I just missed Cebu and the laid back life back there...
Anyway they were talking about their grades in school one guy talking about having been exempted in his chemistry class.
"I've just been exempted from my chemistry exam... (laughs) after this I'm going to study outside of the country and work a job in a big company and be a CEO someday."
Upon hearing that I heaved out a sigh and remember the letter my best friend wrote me a few months back.
The letter goes...
"The age of 25 used to be such a benchmark. Back in college, goals were set along the lines of "by the time I'm 25". It used to feel like a lifetime away, and it sounded like such a grown-up age to be when we listened to our parents. When we finally reached 25 it felt like a tiny spark of accomplishment, although for no clear reason why. It just felt good, to be at that age where quarter-life crises supposedly struck.
But then 26 comes along, and you wonder where in the world 25 went. You remember the mathematical rule: That you're supposed to round up and not down, which means you are nearer to 30 than you are to 20. You ask why things don't look the way you planned them years ago, when you had a list of accomplishments filled out and you were just going to check them according to plan by the time you reached 25. But you already passed that age.
Then the daunting really hits you, that if you're not where you planned to be by the time you were 25, does that mean everything else is not going to follow? Does that mean all the other "by the time I'm of this age" plans you made are going to end up the same way? Like a commuter train that arrived late in one station, does that mean all other stations are going to have to suffer the accumulated tardiness of the initial stop?
It sounds like a crisis, indeed. One that spurns ulcers you thought you could already control. Disappointment brings about a quiet desperation of having it occur repeatedly, and nothing brings more disappointment than thinking that where you are now could be as good as it gets.
You want to reach out to others and ask them "are you feeling it too?" The slow burn of a worry that your plans are not materializing the way you had initially hoped they would. You want the reassurance that you are not alone in your uncertainty, but at the same time, you are troubled by the possibility that maybe we are all facing the same downhill slope.
Could this mean we are all setting ourselves up for a lifetime of disappointment? Probably not, except maybe for those who got so scared when they saw the slope heading down that they opted for a free fall with open arms. There is always the inertia from going down to bring us to higher ground, and the opportunity to learn how to repeat the process when we go downhill again. The trick is to realize, before gravity takes too strong a hold, that there is a momentum we can use to our advantage.

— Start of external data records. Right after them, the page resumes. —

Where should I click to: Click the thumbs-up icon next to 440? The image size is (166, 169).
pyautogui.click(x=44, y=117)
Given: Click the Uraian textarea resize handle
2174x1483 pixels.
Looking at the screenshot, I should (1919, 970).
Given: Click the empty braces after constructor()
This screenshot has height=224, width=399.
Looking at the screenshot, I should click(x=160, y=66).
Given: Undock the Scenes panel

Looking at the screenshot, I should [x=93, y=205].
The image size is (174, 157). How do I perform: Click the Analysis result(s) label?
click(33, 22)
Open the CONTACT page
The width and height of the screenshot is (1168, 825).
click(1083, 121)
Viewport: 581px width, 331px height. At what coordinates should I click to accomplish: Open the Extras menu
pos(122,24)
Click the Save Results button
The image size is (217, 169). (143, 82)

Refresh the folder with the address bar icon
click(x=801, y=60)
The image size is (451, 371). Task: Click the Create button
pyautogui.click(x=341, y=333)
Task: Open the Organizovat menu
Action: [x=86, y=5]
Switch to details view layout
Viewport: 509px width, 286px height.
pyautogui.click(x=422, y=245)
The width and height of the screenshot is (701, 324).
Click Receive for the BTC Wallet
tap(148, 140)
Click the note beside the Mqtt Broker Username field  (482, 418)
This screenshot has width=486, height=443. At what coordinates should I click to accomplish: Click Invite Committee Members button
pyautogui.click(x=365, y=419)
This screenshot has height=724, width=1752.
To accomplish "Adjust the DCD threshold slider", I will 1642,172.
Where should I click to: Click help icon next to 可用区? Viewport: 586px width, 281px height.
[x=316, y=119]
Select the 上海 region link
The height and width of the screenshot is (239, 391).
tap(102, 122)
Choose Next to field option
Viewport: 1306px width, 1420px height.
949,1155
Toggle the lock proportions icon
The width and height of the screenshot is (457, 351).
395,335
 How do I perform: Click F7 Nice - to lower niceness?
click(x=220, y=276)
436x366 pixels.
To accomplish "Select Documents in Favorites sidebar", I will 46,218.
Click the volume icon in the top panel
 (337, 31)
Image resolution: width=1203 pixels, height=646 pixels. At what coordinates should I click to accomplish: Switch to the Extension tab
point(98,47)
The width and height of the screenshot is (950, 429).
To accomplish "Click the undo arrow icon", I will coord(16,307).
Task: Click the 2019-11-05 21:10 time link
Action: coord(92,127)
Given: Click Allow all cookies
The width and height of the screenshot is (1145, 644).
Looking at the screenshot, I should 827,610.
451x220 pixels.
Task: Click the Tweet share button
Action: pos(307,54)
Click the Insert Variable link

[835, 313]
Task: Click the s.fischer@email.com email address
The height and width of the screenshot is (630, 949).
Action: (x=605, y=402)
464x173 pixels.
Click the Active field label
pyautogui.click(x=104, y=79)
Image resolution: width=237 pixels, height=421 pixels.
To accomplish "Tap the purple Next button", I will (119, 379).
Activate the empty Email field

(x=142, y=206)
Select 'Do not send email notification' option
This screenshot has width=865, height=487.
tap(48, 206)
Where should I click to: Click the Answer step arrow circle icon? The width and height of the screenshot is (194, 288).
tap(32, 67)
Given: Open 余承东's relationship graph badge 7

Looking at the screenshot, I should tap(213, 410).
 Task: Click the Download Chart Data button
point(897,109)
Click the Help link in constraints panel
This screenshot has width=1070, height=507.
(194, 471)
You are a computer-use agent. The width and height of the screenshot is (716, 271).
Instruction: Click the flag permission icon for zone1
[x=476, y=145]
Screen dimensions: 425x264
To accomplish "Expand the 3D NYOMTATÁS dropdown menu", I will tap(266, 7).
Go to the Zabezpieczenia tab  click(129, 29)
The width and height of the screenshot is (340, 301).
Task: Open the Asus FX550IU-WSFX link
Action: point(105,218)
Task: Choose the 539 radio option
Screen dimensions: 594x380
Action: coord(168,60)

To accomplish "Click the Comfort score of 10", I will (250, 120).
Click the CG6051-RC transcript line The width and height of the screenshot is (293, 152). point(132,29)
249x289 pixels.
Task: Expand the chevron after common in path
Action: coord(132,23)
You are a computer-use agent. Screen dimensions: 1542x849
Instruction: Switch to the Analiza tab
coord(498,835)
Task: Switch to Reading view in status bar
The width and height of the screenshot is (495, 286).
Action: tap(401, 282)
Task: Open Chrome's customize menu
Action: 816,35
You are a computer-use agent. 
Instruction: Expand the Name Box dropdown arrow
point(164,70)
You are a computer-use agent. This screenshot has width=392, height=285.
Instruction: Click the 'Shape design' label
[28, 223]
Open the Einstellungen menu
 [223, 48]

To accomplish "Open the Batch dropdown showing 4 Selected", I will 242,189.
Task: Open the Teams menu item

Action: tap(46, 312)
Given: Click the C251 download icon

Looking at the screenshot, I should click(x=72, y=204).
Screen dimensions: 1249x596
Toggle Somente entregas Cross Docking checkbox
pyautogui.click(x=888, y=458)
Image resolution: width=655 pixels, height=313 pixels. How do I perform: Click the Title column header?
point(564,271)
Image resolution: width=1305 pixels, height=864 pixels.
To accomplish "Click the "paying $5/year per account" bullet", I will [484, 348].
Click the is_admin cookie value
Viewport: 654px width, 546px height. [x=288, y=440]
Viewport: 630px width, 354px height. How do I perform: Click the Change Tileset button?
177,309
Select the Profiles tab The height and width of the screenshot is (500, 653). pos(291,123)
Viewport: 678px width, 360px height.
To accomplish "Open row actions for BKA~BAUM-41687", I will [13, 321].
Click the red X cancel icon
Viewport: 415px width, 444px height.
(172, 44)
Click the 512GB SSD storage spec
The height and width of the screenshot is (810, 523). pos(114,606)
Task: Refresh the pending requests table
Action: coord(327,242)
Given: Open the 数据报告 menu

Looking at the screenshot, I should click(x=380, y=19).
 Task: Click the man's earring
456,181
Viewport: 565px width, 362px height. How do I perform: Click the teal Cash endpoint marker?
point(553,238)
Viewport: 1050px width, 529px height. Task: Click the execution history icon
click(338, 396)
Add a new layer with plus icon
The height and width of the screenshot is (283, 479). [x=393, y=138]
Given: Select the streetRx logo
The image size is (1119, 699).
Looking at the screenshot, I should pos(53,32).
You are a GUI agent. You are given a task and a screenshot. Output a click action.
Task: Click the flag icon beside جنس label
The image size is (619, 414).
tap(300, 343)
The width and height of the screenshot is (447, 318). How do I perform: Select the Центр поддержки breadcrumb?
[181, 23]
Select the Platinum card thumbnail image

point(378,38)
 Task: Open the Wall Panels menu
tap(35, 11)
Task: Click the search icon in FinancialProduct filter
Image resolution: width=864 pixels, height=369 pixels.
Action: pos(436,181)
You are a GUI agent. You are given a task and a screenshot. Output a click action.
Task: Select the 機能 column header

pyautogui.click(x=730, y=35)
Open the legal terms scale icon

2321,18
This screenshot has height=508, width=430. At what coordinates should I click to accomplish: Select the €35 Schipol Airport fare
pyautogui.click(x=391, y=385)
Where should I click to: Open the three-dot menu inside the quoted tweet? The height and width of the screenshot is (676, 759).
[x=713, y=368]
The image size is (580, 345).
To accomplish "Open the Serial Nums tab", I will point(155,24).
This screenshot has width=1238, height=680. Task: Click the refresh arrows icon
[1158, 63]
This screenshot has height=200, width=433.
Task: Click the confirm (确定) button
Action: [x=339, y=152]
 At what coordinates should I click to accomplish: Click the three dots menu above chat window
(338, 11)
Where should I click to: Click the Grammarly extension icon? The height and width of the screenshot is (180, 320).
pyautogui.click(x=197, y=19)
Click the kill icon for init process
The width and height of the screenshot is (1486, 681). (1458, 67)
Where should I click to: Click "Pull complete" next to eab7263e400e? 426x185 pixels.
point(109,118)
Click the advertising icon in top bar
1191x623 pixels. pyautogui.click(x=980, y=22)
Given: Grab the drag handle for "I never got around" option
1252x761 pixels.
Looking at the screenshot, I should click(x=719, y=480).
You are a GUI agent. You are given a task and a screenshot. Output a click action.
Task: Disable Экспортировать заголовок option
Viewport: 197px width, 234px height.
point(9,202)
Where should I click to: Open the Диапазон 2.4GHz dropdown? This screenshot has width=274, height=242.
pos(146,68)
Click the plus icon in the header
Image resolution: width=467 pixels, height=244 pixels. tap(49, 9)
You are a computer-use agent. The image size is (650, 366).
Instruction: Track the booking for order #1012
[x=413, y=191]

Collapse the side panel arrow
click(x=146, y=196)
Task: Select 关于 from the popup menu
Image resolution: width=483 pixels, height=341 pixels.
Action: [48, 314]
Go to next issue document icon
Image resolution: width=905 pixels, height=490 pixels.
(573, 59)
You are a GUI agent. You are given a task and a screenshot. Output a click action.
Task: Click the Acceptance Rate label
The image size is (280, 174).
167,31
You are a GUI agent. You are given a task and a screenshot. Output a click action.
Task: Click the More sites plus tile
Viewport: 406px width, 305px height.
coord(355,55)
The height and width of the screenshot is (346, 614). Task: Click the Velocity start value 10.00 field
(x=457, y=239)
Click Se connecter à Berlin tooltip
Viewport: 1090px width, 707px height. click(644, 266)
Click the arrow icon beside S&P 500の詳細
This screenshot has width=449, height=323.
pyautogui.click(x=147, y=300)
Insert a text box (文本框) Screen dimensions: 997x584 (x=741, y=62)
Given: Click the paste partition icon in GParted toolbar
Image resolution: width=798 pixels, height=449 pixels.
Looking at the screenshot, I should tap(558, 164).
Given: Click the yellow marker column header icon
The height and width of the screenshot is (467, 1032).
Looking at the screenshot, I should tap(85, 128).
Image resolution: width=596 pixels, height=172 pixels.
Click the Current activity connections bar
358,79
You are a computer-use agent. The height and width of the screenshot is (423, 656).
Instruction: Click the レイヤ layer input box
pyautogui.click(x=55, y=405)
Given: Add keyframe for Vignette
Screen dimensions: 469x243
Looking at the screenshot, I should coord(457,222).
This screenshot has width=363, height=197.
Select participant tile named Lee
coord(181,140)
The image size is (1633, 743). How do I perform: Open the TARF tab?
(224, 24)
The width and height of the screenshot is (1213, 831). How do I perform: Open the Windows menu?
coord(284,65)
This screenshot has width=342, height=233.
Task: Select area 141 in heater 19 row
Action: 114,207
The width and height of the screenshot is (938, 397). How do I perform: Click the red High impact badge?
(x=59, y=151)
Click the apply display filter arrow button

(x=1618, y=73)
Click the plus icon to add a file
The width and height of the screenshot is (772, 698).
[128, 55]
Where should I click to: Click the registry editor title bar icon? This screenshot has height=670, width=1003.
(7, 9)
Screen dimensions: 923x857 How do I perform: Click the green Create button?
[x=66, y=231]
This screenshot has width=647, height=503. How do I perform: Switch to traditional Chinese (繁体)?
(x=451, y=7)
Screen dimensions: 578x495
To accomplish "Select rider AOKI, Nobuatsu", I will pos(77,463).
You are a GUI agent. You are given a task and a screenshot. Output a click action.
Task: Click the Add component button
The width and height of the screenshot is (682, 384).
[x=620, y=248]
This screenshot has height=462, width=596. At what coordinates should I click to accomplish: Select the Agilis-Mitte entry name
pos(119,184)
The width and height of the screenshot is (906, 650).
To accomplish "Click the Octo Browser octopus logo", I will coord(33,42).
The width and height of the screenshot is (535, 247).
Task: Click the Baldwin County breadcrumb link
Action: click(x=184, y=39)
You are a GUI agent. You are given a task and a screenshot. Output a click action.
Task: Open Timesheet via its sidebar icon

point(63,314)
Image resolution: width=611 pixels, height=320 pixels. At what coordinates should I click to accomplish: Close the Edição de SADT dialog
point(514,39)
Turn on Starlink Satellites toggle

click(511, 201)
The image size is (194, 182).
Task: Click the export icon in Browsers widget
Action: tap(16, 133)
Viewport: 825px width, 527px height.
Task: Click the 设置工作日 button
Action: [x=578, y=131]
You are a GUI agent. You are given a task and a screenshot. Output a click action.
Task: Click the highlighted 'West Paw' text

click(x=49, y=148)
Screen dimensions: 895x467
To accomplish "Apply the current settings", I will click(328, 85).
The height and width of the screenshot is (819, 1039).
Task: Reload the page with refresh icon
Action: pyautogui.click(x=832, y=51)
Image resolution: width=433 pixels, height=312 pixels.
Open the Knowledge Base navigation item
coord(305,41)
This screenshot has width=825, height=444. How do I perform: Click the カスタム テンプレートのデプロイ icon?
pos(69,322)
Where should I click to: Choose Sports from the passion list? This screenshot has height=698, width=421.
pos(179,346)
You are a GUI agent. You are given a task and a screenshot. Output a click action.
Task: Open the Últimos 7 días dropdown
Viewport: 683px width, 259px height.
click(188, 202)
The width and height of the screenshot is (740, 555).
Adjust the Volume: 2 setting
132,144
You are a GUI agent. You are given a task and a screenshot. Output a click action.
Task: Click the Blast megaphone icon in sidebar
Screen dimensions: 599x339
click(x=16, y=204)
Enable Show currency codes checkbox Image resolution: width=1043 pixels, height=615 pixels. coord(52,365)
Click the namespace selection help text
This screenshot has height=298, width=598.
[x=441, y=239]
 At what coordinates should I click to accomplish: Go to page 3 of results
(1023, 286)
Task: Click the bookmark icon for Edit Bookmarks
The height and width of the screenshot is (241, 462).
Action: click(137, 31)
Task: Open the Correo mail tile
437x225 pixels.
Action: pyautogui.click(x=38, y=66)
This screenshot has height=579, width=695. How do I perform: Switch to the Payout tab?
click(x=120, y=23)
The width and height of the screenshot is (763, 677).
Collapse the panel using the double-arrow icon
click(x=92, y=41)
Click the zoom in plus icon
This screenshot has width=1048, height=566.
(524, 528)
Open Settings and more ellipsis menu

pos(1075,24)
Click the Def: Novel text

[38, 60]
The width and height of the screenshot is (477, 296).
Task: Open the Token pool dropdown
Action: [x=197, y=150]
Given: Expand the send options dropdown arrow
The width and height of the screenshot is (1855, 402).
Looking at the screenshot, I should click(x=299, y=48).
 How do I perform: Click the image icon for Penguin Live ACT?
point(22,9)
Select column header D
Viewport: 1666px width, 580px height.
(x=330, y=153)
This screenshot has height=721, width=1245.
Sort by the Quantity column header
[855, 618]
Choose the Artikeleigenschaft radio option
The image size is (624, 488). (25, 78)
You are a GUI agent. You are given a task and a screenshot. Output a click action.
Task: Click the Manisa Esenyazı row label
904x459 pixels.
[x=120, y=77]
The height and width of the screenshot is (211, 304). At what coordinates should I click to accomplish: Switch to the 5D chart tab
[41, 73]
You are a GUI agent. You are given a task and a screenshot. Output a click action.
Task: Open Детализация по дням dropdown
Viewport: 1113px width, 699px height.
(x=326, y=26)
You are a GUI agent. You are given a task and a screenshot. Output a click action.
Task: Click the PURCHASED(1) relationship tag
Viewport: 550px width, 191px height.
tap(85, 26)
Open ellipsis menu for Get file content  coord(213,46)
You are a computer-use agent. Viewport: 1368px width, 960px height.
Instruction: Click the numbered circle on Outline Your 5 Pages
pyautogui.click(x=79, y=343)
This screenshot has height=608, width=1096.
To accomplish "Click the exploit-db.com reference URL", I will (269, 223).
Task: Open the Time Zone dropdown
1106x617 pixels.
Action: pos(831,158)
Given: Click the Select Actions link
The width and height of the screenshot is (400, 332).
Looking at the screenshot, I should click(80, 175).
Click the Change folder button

Maybe we are uncertain now, even a little confused as to why things look so different from our initial plan. But time has a funny way to straightening us out, and it helps to realize that hardly anyone gets to this point without experiencing any doubts. Let's face it: life is a little more fun when there's a benchmark to look forward to, even if our plans are tinged with unexplainable optimism, unjustifiable possibilities, and unheard of ideals. Something that sounds a bit like, say, 30."
I love the letter and upon first reading it I promised myself that I'm going to place it here.
Whats' funny is I've forgotten to place any benchmark to myself back in college (don't ask why). The thing with benchmark is it is too subjective to begin with, there are factors such as "people" who may make or break you and may also play a big role in your life. It's not just you against yourself rather its you against other people.
The truth is you have to please other people and it even begins at home.
I realized a certain truth back then. "You can't expect too much of yourself, but it doesn't mean you cannot try... You never really know what can happen next."
Perhaps that is where HOPE comes in.
That after all the sadness, disappointment, frustration, depression there is still HOPE.
And no time nor age could stop that.